• [OPIS ZADANIA]
Przepisz całe poniższe zestawienie wiersz po wierszu, razem z zawartymi w nim prośbami, mnożąc przez 1,95 wyłącznie współrzędne w odpowiedziach i zaokrąglając wyniki do liczb całkowitych (połówki w górę). Proszę pominąć obrazy.

• [DOSTARCZONE MATERIAŁY]
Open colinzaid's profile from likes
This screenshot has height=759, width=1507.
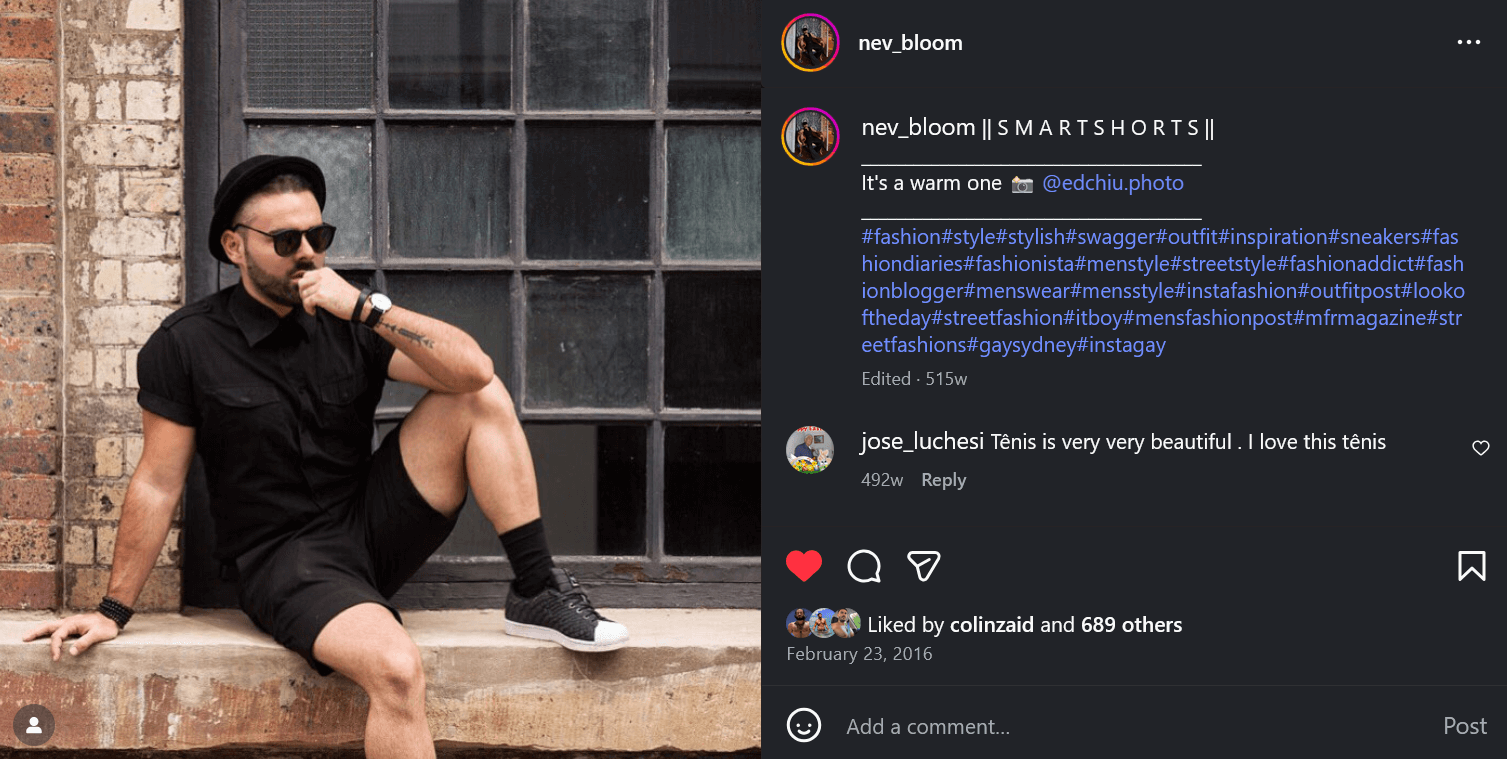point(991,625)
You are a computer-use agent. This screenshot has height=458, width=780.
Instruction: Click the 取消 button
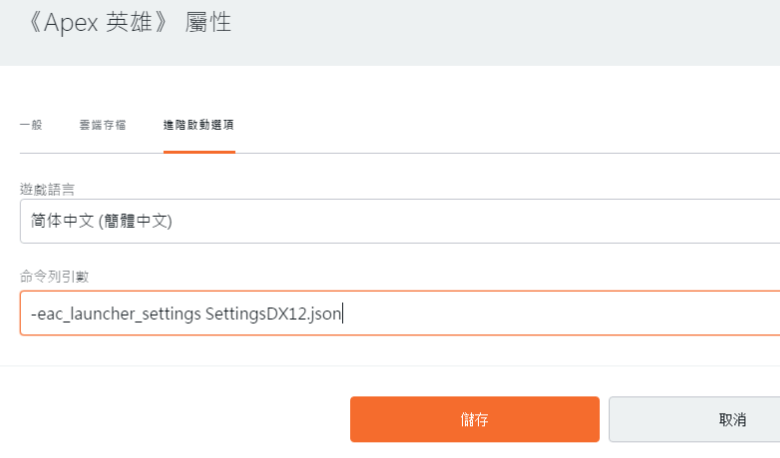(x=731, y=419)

• [ODPOWIEDŹ PONIŻEJ]
Open colinzaid's profile from likes
This screenshot has height=759, width=1507.
point(1932,1219)
You are a computer-use agent. This screenshot has height=458, width=780.
Instruction: Click the 取消 button
(x=1425, y=817)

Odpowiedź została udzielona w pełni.